-- Begin RECORDS SUPPLIED --

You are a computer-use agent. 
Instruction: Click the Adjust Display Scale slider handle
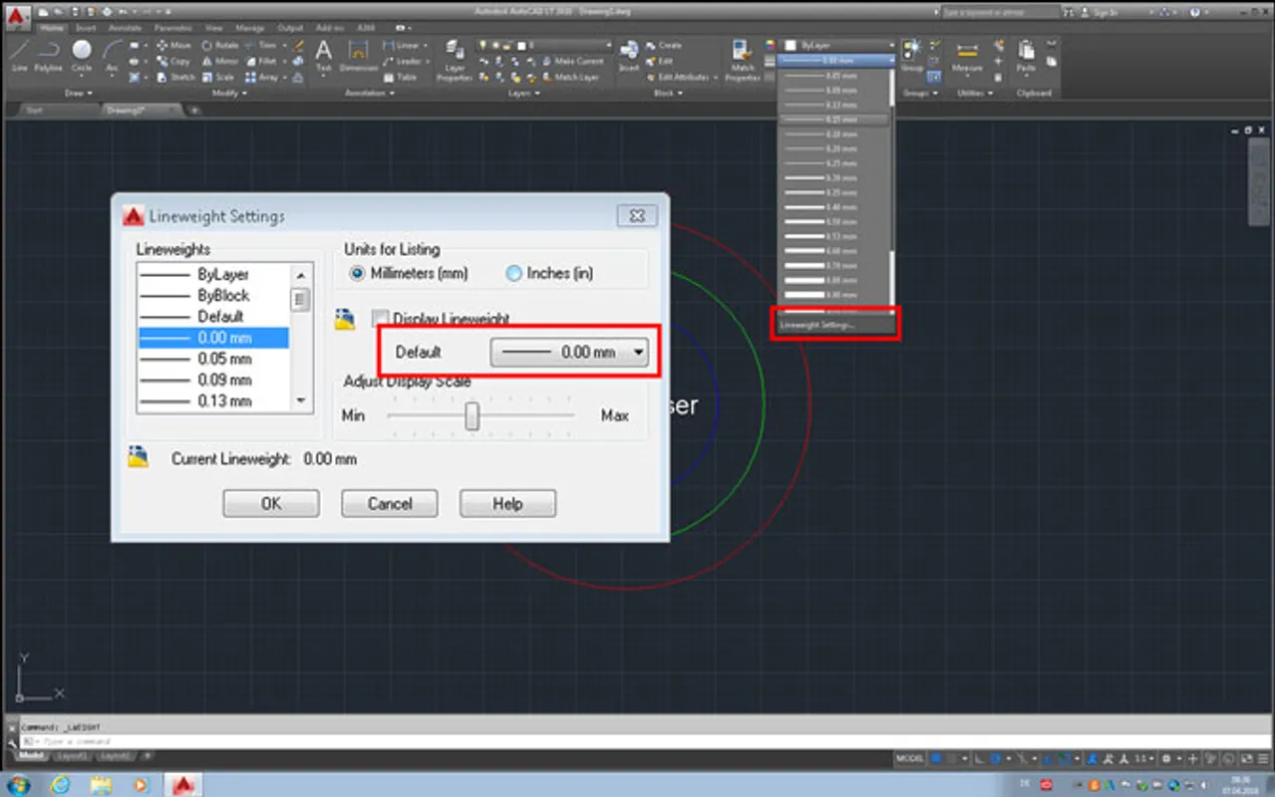pos(473,415)
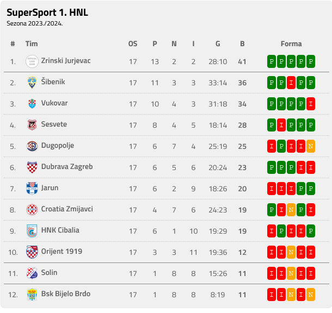Click Zrinski Jurjevac placeholder logo
332x313 pixels.
(32, 61)
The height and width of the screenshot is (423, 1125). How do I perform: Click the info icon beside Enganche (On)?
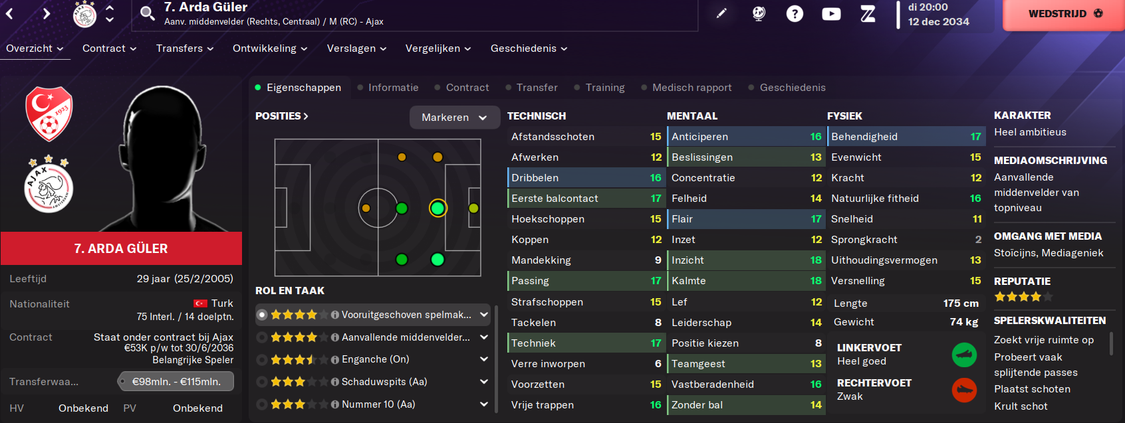[x=335, y=360]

-- End RECORDS SUPPLIED --

YOUR TASK. Write out all of the material above word for word, leaving the pictures out.

REPLY.
You are a computer-use agent. 
Instruction: Click the Adjust Display Scale slider handle
pos(473,415)
Click Zrinski Jurjevac placeholder logo
332x313 pixels.
(32, 61)
The height and width of the screenshot is (423, 1125). How do I perform: Click the info icon beside Enganche (On)?
[x=335, y=360]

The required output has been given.